Exercise goal: Summarize the rugby review below in three sentences.

** Document extract follows **

Fortunately, when it comes to self-justification and excuses we are the undisputed champions of the world and as happened after the World Cup the lessons will conveniently be consigned to history. The French have succeeded in turning World Cup wine into European water. Having come within a couple of inches of reaching the final in South Africa last June, they have been crushed by the heaviest of sporting millstones, selectorial lunacy; the madness that forced the gloriously extrovert Abdel Benazzi from the back row into the near anonymity of the second.

The Scots, who still manage to play up to and, in some cases, beyond their means, have no tight forwards, no goal-kicker and are over-reliant on a finely blended loose trio and a pair of half-backs who blossomed through- out the championship. If Gregor Townsend with his high-tension performances was the star, Bryan Redpath's less obvious skills were equally compelling.

Only Rob Howley made a greater impact than those two. He was direct, pugnacious and continually productive and not since Terry Holmes has there been a more commanding Welsh presence. The mystery is why it has taken so long for his talents to be recognised. The national team of the future may well be built around him and there is more genuine cause for optimism than last year. It was one of the more curious anomalies that, after the Scottish match, they appeared as a side that had lost without really being beaten. It is a mark of their increasing self-belief and rising confidence that they came back from that and from the humiliation of defeat against Ireland to beat France.

That is more than can be said for Ireland. They played with spirit at Twickenham and there was a spell in the first half with the ball in the air and the thundering hooves of the pack underneath when it was quite like old times. But of the home countries Ireland have by far the longest to travel.

** End of Document extract **
** Dataset content follows **

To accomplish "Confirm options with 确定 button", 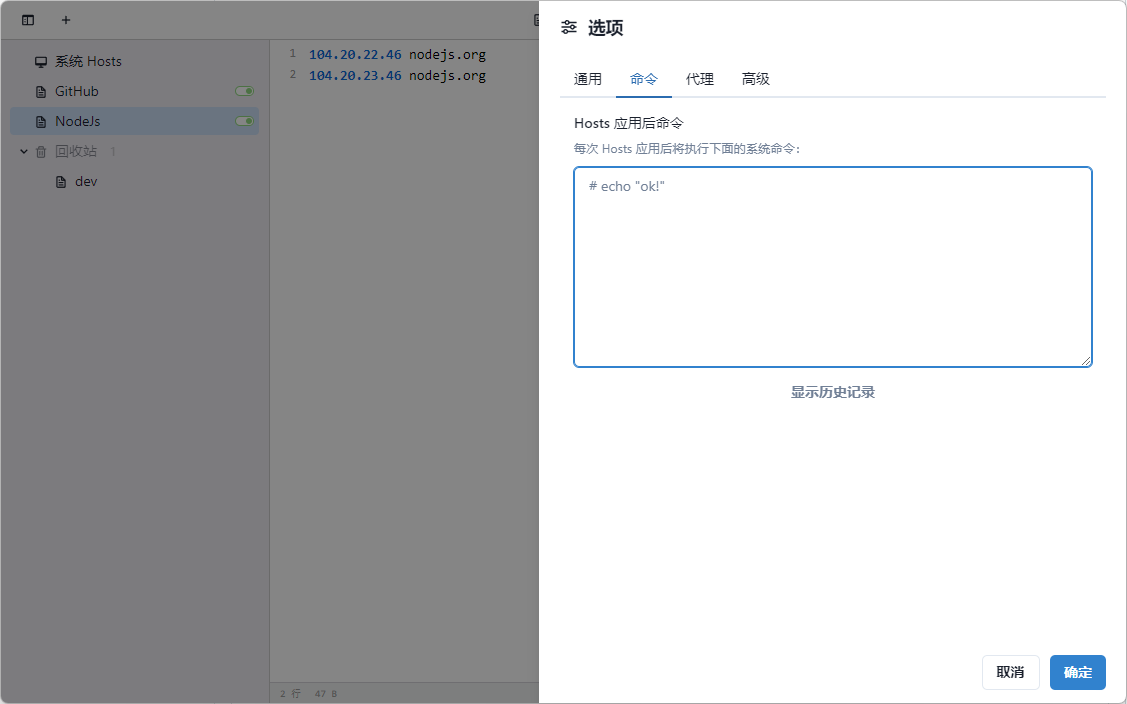I will tap(1077, 672).
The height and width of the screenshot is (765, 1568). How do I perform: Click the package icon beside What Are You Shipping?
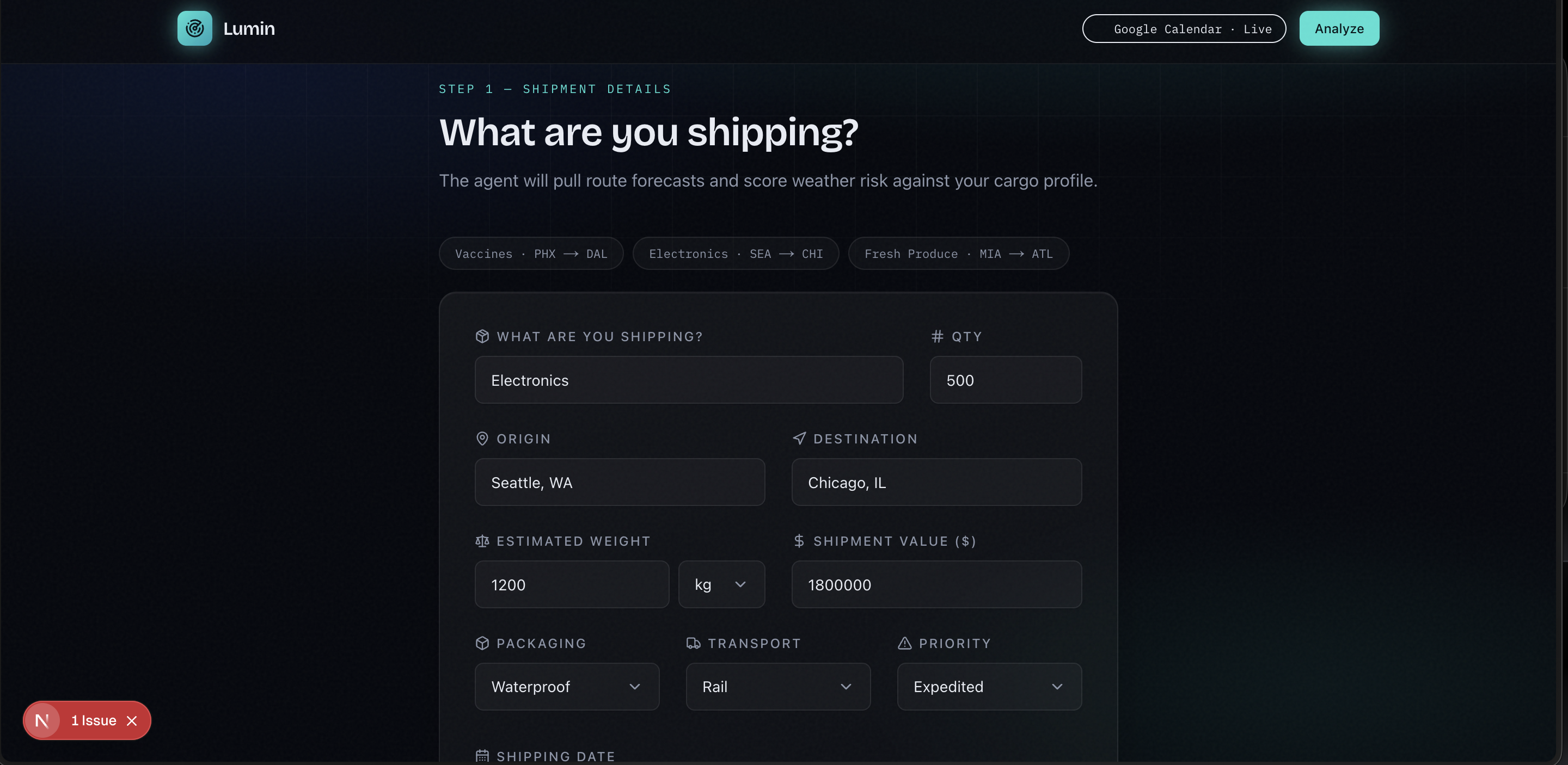click(482, 336)
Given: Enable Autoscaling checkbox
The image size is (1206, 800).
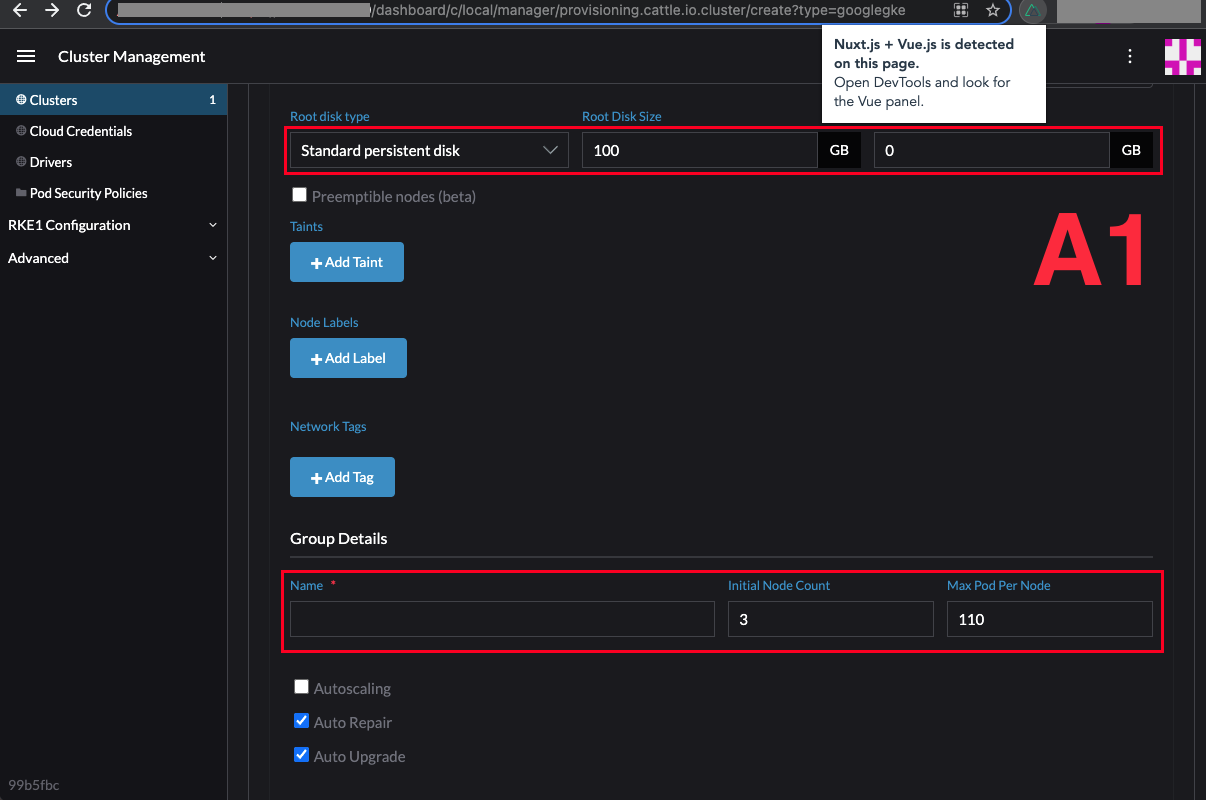Looking at the screenshot, I should click(x=301, y=686).
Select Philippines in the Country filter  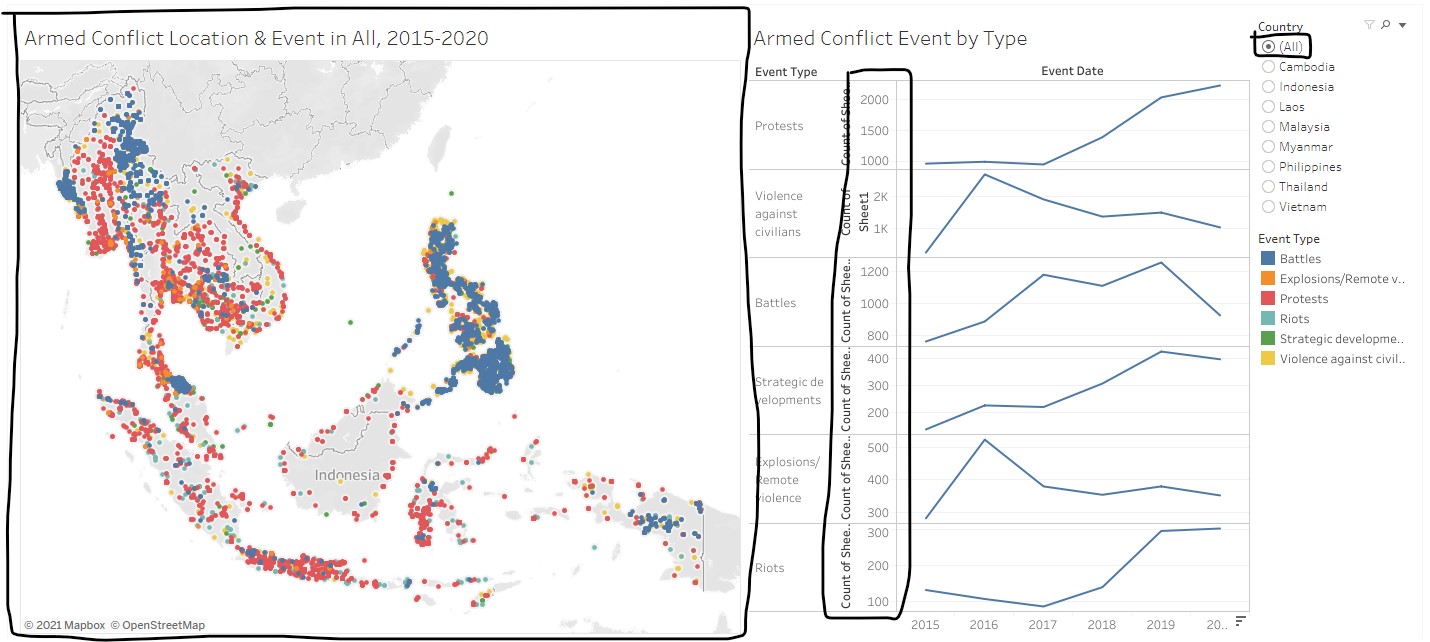[x=1268, y=166]
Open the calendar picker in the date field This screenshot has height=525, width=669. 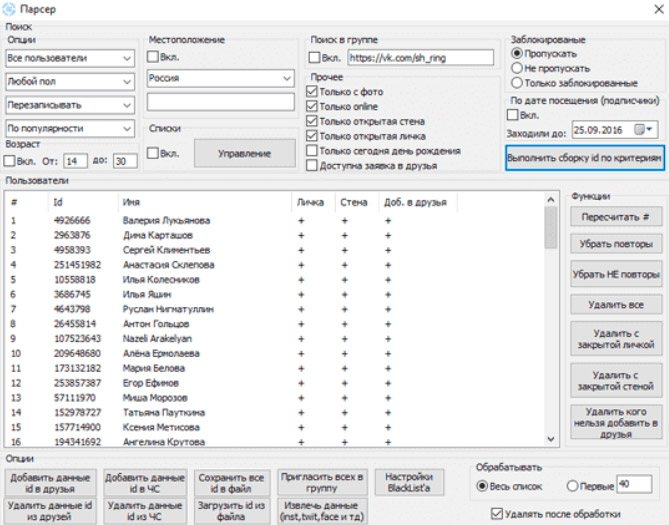[643, 130]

** End of Dataset content **

Solution for this exercise: France came within a couple of inches of reaching the World Cup final but have since been crushed by poor selection, such as moving Abdel Benazzi from the back row to the second row. Scotland have no tight forwards and no goal-kicker and lean on their loose trio and half-backs, with Gregor Townsend the star and Bryan Redpath equally compelling. Rob Howley made the greatest impact of all, and Wales showed rising confidence by beating France, while Ireland played with spirit at Twickenham but have the longest way to travel of the home countries.